● **Textauszug**
┌────────
Gruppe C:Fußball mit Herz und Verstand

Während das Gefühl irgendwie noch zwischen Frankreich und Italien schwankt, darf rational gesehen eigentlich keine der beiden Mannschaften weiterkommen.

Dominik Prantl

Sind wir doch mal ehrlich: Journalisten sind auch nur Fans, selbst jene wie der slawophile Kollege A., der ständig seine hochheilige journalistische Objektivität beschwört und dabei schon fünf Stunden vor dem Spiel der Russen feuchte Hände bekommt. Fast jeder fiebert auch immer ein bisschen mit dem Gastgeber - das Spiel am kommenden Montag mal ausgenommen, - manche fühlen sich einfach nur der eigenen Nation gegenüber verpflichtet und andere wiederum der Schönheit dieses Sports. Hier stellt sich nach einem Spieltag wie am Freitagabend in der Gruppe C die Glaubensfrage: Was will man eigentlich wirklich? Für wen schlägt das Herz, was sagt der Fußballverstand?

Gruppe C: Fußball, der begeistert. Arjen Robben (links) und Giovanni van Bronckhorst .

Fußball, der begeistert. Arjen Robben (links) und Giovanni van Bronckhorst .

(Foto: Foto: AFP)

Denn bei der Wahl zwischen Frankreich und Italien schlagen bei vielen ja, ach, zwei Herzen in der Brust. Lieber einen etwas in die Jahre gekommenen Catenaccio oder das nicht mehr ganz so taufrisch daher kommende Angriffsspiel der Franzosen? Den immer noch eleganten Thierry Henry oder den - zumeist - effektiven Luca Toni? Und überhaupt: Chianti oder Bordeaux? Pasta oder Pasteten? Toskana oder ... Puh.
└────────
● **Aufgeführte Einträge**
┌────────
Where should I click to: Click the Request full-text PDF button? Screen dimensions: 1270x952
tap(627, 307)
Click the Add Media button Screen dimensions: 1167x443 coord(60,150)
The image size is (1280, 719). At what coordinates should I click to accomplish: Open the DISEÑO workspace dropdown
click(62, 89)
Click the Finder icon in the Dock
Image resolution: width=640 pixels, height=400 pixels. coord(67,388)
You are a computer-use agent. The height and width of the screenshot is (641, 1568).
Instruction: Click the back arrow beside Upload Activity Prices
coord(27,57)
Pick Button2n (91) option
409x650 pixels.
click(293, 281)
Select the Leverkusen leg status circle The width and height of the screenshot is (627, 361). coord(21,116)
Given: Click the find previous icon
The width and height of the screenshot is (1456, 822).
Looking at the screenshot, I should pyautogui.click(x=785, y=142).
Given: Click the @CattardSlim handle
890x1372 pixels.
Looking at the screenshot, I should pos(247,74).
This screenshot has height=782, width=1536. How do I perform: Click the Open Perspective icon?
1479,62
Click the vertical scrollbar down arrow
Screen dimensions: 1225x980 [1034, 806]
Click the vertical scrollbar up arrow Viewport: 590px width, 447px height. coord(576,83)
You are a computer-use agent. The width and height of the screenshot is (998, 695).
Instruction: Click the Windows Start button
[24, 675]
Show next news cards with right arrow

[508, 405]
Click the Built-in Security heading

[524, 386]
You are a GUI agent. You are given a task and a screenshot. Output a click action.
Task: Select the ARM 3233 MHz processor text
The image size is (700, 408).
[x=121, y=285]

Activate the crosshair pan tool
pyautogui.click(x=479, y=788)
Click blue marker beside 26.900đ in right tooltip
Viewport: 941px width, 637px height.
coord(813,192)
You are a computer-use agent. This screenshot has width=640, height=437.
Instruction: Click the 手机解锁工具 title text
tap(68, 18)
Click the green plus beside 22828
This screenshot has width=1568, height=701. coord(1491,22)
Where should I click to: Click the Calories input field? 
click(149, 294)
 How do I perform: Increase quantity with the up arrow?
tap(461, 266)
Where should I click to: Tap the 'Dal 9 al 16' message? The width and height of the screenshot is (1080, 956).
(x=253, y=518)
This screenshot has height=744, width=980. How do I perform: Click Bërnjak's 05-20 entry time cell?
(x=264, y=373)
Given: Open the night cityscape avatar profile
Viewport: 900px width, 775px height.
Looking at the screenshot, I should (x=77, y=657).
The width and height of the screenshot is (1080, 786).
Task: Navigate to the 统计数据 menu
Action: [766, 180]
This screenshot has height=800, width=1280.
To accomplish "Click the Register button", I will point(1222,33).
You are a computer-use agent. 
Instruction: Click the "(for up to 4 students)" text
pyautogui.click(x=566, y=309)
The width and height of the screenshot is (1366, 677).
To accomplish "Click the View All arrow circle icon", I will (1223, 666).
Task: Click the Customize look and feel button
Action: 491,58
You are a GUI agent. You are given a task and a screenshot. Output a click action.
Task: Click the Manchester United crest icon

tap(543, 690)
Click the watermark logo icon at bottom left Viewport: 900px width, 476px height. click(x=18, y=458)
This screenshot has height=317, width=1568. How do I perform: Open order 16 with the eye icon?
└────────
● **Arbeitsauftrag**
Knüpfen Sie an den letzten Satz des Artikels über Frankreich und Italien in Gruppe C an und schreiben Sie ihn weiter.

● **Antwort**
Der Fußballverstand hat ohnehin schon entschieden: Holland. Nach dem überraschend hohen 3:0-Auftaktsieg gegen Italien schob das Team um Marco van Basten gegen Frankreich mit einem 4:1-Triumph einen ebenso beeindruckenden zweiten Akt nach. Sie demontierten ihre Gegner mit einer perfekten Synthese jener Elemente, die sich in den vergangenen zehn Jahren auf dem Fußballfeld oftmals entweder auf italienischer oder französischer Seite fanden: begeisternder Offensivfußball, bei dem gleichzeitig ein kühler Kopf bewahrt wurde. Effizienz und Eleganz, kicken mit Herz und Verstand.

Selbst den Anschlusstreffer von Thierry Henry zum 1:2 (71.) konterten die Niederländer mit spielerischer Anmut durch Arjen Robben (72.). Die anderen Treffer markierten Dirk Kuyt (9.), Robin van Persie (59.) sowie Wesley Sneijder (90.+ 2)., und noch immer steht die Frage im Raum, ob die Gegner die Tore leichtfertig zuließen oder ob gegen diese geballte Offensivkunst auf kontinentaler Ebene derzeit einfach noch keine taktischen Gegenmaßnahmen gefunden wurden. Da die Niederländer bereits für das Viertelfinale qualifiziert sind, wird auch das abschließende Gruppenspiel gegen Rumänien darüber nicht wirklich Aufschluss geben. Schließlich könnte es Hollands Trainer Marco van Basten für Experimente nutzen. Rumänien würde ein Sieg auf jeden Fall eine Runde weiterbringen. Falls es zwischen Italien und Frankreich keinen Sieger gibt, würde dem Außenseiter in dem zur Todesgruppe hochstilisierten Vorrundenpool sogar ein Unentschieden reichen.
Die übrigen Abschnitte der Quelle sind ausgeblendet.